Agentes inmobiliarios: las deducciones que estás dejando sobre la mesa (y la cuenta de impuestos que viene después)
Para el IRS, la mayoría de los agentes inmobiliarios son contratistas independientes. Tu brokerage te manda un 1099, nadie te retiene impuestos y la plata llega en montones grandes y desparejos cada vez que cierra una operación. Esa combinación es justo lo que hace complicada la contabilidad de un agente, y es por eso que tantos terminan pagando de más cada abril sin darse cuenta.

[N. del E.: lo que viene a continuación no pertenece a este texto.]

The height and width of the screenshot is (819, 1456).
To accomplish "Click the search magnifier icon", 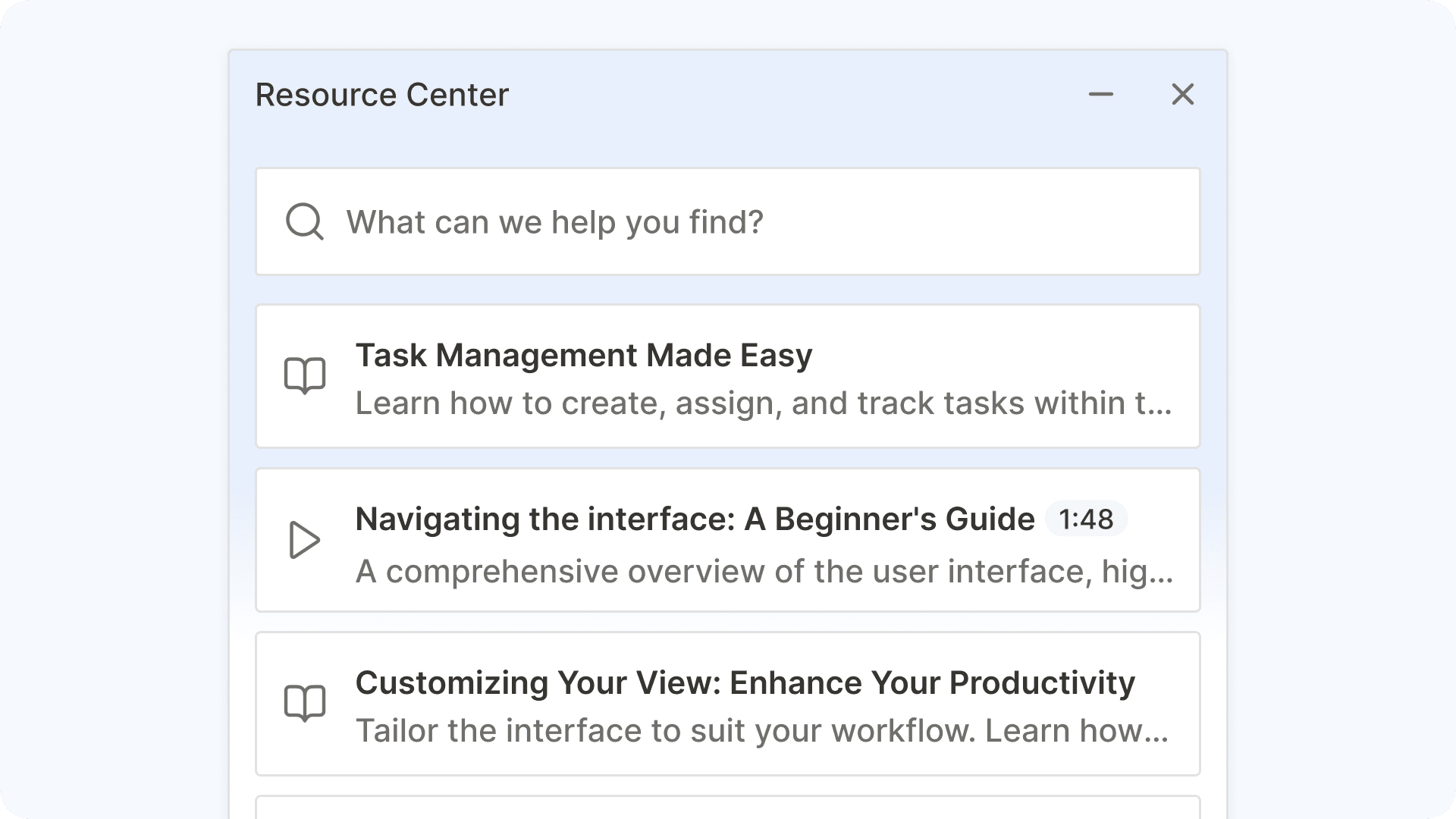I will click(x=304, y=221).
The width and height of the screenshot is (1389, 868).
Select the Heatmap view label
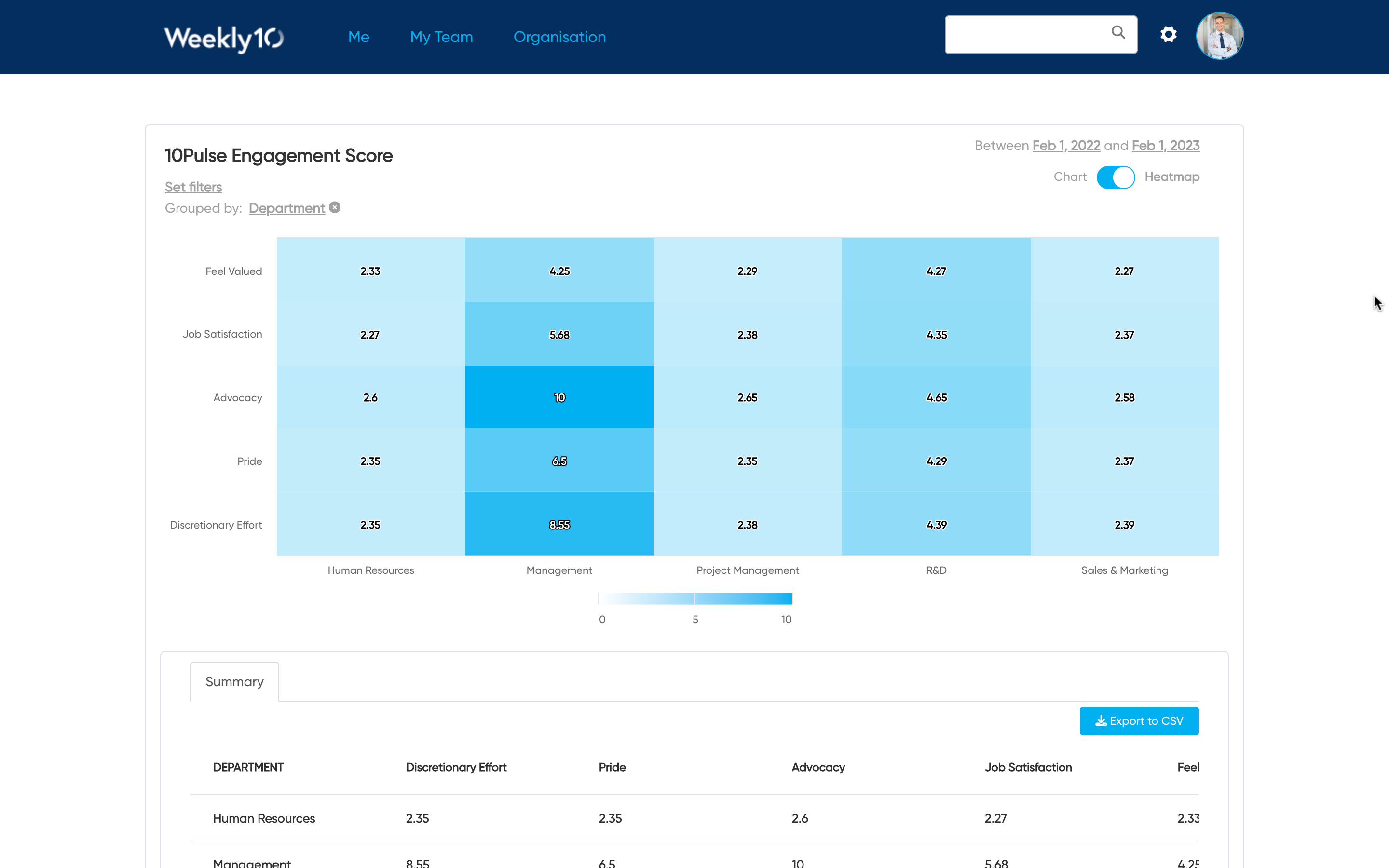click(1171, 177)
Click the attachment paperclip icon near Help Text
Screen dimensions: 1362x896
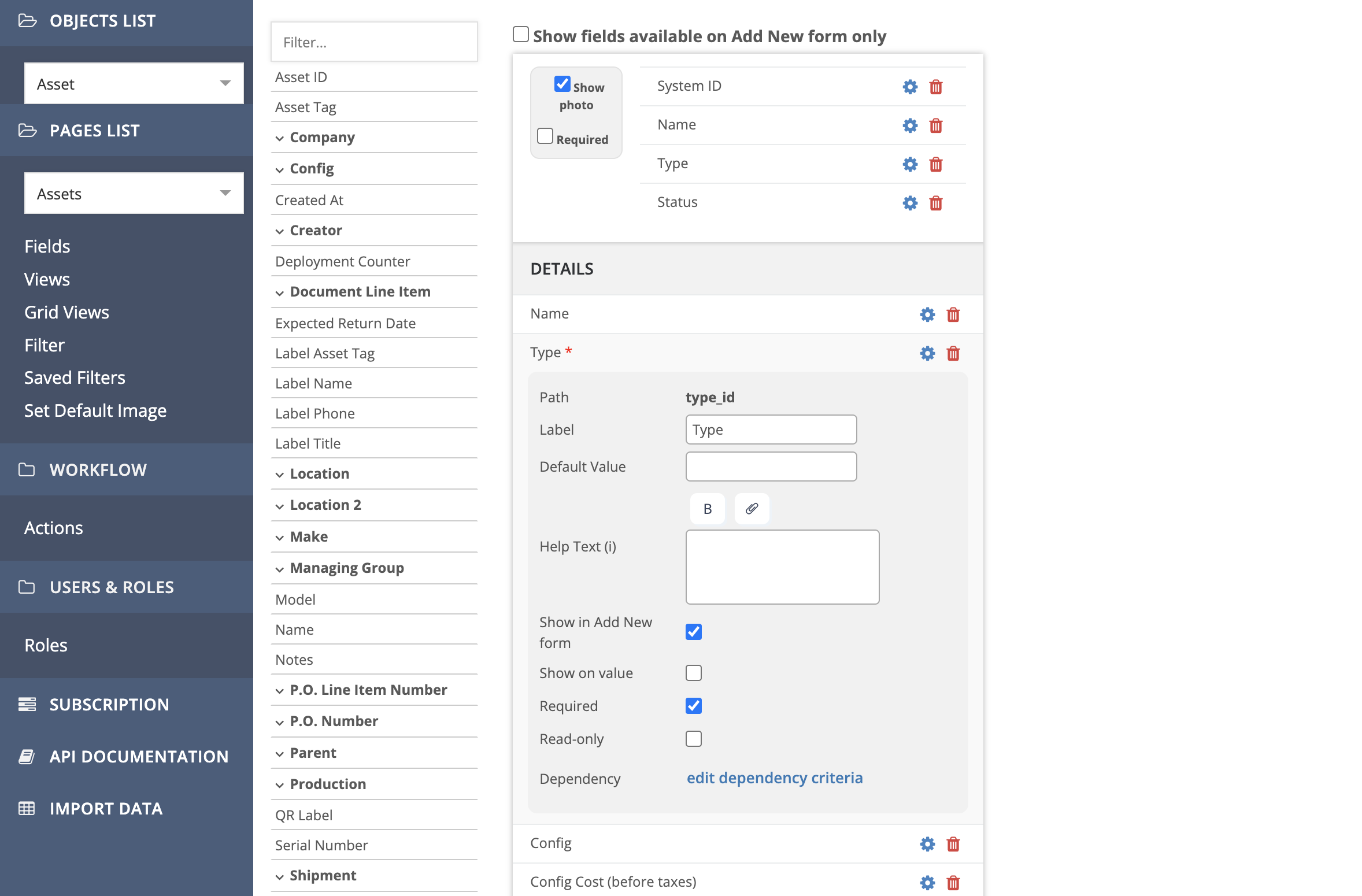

Esto es lo que de verdad complica, y cómo adelantarte.
Tu ingreso es a los saltos, así que los impuestos hay que planearlos
Podés cerrar tres operaciones en un mes y nada los dos siguientes. Como nadie te retiene impuestos de un cheque de comisión, el IRS espera que pagues los impuestos estimados trimestrales por tu cuenta. El agente que se saltea esto descubre el problema todo junto en abril, más un recargo por pago insuficiente arriba.
La solución es aburrida pero potente: cada vez que entra una comisión, apartás un porcentaje para impuestos en una cuenta separada antes de tocar la plata. Los libros al día te dicen cuál tiene que ser ese porcentaje de verdad, en base a tus números reales y no a una corazonada.
El gasto en marketing queda desparramado por todos lados
Acá es donde se escapa la plata. El marketing de un agente vive en una docena de cargos chicos: Zillow y otras plataformas de leads, carteles, fotografía profesional, staging, gastos de open house, folletos, ads en redes, tu web, el CRM. Cada uno es chico. Juntos son una de tus categorías deducibles más grandes, y la que más fácil se pierde porque está repartida entre una tarjeta personal, una de negocio y algún pago en efectivo.
Si no se registra, no se deduce. Y si no se deduce, pagaste impuestos sobre plata que gastaste para hacer crecer tu negocio.
Las deducciones que los agentes más se olvidan
- Kilometraje (mileage). Visitas, inspecciones, cierres, pasear clientes de un lado a otro: suma rápido. Trackealo con una app o, como mínimo, con un registro corrido. La tarifa estándar del IRS por milla cambia cada año, así que usá la vigente.
- Licencia, cuotas del MLS y de la asociación. Recurrentes y fáciles de pasar por alto.
- Seguro E&O y otras coberturas profesionales.
- Educación continua y certificaciones.
- Oficina en casa (home office), si tenés un espacio dedicado que califica.
- Teléfono e internet, en la parte de uso de negocio.
- Regalos a clientes y de cierre, dentro del límite del IRS por persona.
Ninguna de estas es rara. Simplemente se pierden cuando nadie las está capturando mes a mes.
Los 1099 cortan para los dos lados
Vos recibís un 1099 de tu brokerage. Pero si le pagás a otras personas (un transaction coordinator, un asistente virtual, un fotógrafo, un socio de referidos), quizás tengas que emitirles 1099 a ellos. Si te lo salteás, te podés comer multas, y perdés el rastro en papel que respalda tus deducciones. Una buena contabilidad registra a quién le pagaste durante todo el año, así enero no es una corrida.
Separá negocio y personal de verdad
Lo número uno que convierte una declaración simple en un imán de auditoría es una tarjeta personal haciendo doble función. Pasá el ingreso y los gastos del negocio por cuentas dedicadas. Hace tus libros más limpios, tus deducciones defendibles y tus números trimestrales reales.
La conclusión
El patrón detrás de todo esto es el mismo: el ingreso por comisión es impredecible y los gastos están desparramados, así que los agentes que se quedan con la mayor parte de lo que ganan son los que tienen un sistema corriendo por debajo. No más planillas a las 11 de la noche. Una persona que captura cada deducción, trackea el mileage y los 1099, y te dice cuánto apartar antes de que aparezca la cuenta de impuestos.